Restrict the output to the lines below starting at the one that contains "Image resolution: width=1280, height=720." and ending at the one that contains "Unlock Guest Details", and restate them word for word, both ends included.

- _RECORDS SUPPLIED_:
——————————
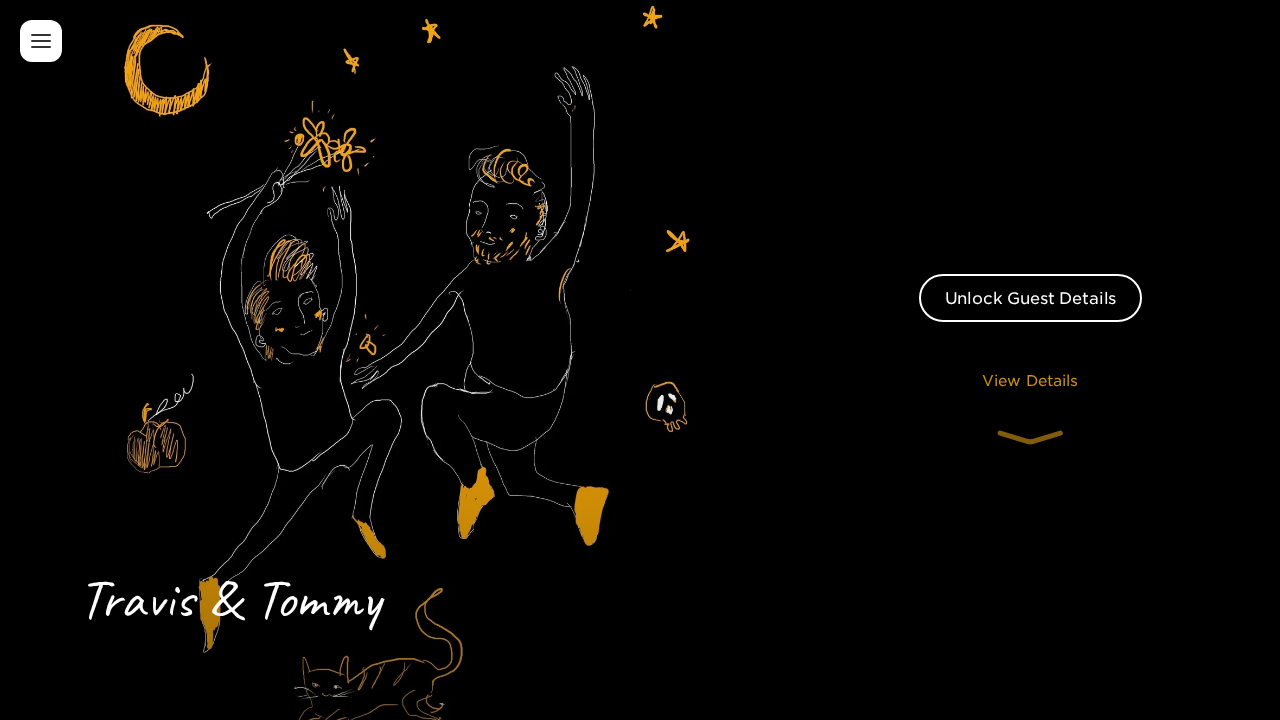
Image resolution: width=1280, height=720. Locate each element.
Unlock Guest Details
——————————
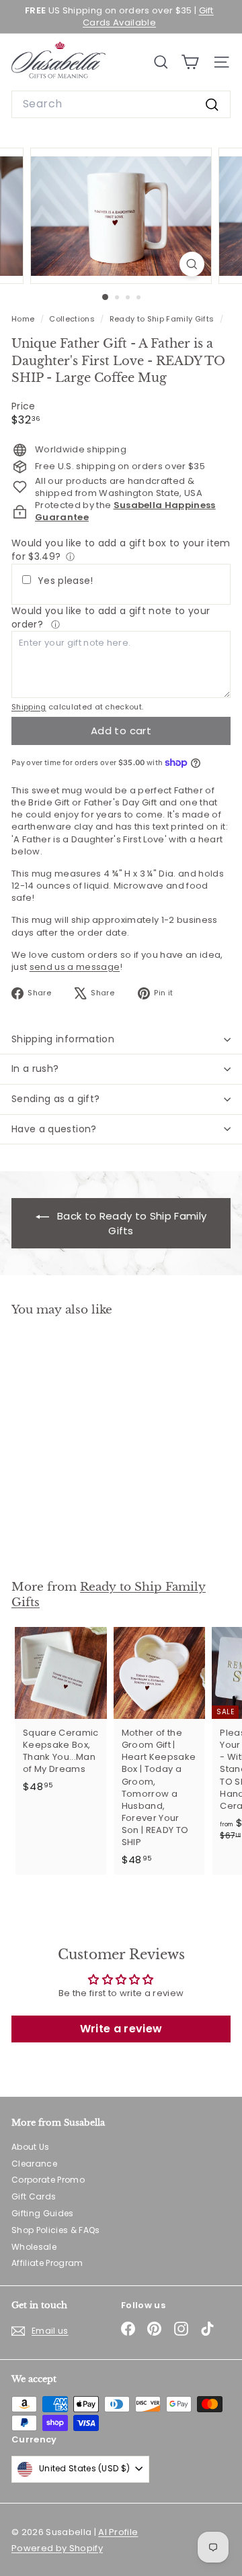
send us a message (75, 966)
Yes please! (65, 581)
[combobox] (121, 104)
——————————
- _RESPONSE TO THE EXERCISE_:
Image resolution: width=1280, height=720. Locate each element.
Unlock Guest Details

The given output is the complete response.